REQUIRED WORK :: Can you rewrite the listing below with every "Instruction" changed to "Command" and nothing else altered?

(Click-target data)
╔══
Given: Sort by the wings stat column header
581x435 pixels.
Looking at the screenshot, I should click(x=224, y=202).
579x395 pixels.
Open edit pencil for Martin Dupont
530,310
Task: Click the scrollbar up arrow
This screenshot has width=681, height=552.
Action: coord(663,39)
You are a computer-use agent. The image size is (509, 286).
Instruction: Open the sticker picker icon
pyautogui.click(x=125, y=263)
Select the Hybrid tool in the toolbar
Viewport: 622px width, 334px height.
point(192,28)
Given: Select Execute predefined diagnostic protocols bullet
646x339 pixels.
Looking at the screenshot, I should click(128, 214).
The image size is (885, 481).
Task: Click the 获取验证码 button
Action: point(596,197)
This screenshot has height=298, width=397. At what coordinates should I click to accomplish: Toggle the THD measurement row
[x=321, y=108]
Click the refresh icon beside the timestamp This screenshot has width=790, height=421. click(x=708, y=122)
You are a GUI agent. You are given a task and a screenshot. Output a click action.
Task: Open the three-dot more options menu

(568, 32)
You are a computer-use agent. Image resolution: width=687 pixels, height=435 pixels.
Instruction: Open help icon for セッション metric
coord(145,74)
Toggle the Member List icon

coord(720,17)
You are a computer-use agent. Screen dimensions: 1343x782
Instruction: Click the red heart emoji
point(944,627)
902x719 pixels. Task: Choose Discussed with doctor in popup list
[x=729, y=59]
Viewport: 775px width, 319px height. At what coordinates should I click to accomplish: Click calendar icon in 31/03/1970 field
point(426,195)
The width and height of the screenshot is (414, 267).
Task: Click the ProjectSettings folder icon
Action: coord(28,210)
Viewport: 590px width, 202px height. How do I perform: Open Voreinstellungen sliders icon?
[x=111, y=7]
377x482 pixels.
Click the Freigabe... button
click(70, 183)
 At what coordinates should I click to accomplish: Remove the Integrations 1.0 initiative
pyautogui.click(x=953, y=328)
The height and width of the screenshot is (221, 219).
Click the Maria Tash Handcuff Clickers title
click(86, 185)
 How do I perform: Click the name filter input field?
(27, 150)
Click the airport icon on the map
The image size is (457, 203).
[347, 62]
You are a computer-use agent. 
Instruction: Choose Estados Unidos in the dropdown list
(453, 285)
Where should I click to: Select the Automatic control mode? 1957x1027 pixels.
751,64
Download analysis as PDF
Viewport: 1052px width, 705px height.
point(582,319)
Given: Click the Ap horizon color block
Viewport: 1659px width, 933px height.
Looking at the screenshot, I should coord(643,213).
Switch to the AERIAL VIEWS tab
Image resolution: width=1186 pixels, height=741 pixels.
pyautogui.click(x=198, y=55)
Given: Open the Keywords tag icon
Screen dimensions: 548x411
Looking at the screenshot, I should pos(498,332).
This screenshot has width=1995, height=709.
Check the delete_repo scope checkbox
╚══
SOLUTION TO THIS EXERCISE ::
Given: Sort by the wings stat column header
581x435 pixels.
Looking at the screenshot, I should click(x=224, y=202).
579x395 pixels.
Open edit pencil for Martin Dupont
530,310
Task: Click the scrollbar up arrow
This screenshot has width=681, height=552.
Action: coord(663,39)
You are a computer-use agent. The image size is (509, 286).
Command: Open the sticker picker icon
pyautogui.click(x=125, y=263)
Select the Hybrid tool in the toolbar
Viewport: 622px width, 334px height.
point(192,28)
Given: Select Execute predefined diagnostic protocols bullet
646x339 pixels.
Looking at the screenshot, I should click(128, 214).
The image size is (885, 481).
Task: Click the 获取验证码 button
Action: point(596,197)
This screenshot has height=298, width=397. At what coordinates should I click to accomplish: Toggle the THD measurement row
[x=321, y=108]
Click the refresh icon beside the timestamp This screenshot has width=790, height=421. click(x=708, y=122)
You are a GUI agent. You are given a task and a screenshot. Output a click action.
Task: Open the three-dot more options menu

(568, 32)
You are a computer-use agent. Image resolution: width=687 pixels, height=435 pixels.
Command: Open help icon for セッション metric
coord(145,74)
Toggle the Member List icon

coord(720,17)
You are a computer-use agent. Screen dimensions: 1343x782
Command: Click the red heart emoji
point(944,627)
902x719 pixels. Task: Choose Discussed with doctor in popup list
[x=729, y=59]
Viewport: 775px width, 319px height. At what coordinates should I click to accomplish: Click calendar icon in 31/03/1970 field
point(426,195)
The width and height of the screenshot is (414, 267).
Task: Click the ProjectSettings folder icon
Action: coord(28,210)
Viewport: 590px width, 202px height. How do I perform: Open Voreinstellungen sliders icon?
[x=111, y=7]
377x482 pixels.
Click the Freigabe... button
click(70, 183)
 At what coordinates should I click to accomplish: Remove the Integrations 1.0 initiative
pyautogui.click(x=953, y=328)
The height and width of the screenshot is (221, 219).
Click the Maria Tash Handcuff Clickers title
click(86, 185)
 How do I perform: Click the name filter input field?
(27, 150)
Click the airport icon on the map
The image size is (457, 203).
[347, 62]
You are a computer-use agent. 
Command: Choose Estados Unidos in the dropdown list
(453, 285)
Where should I click to: Select the Automatic control mode? 1957x1027 pixels.
751,64
Download analysis as PDF
Viewport: 1052px width, 705px height.
point(582,319)
Given: Click the Ap horizon color block
Viewport: 1659px width, 933px height.
Looking at the screenshot, I should coord(643,213).
Switch to the AERIAL VIEWS tab
Image resolution: width=1186 pixels, height=741 pixels.
pyautogui.click(x=198, y=55)
Given: Open the Keywords tag icon
Screen dimensions: 548x411
Looking at the screenshot, I should pos(498,332).
This screenshot has width=1995, height=709.
Check the delete_repo scope checkbox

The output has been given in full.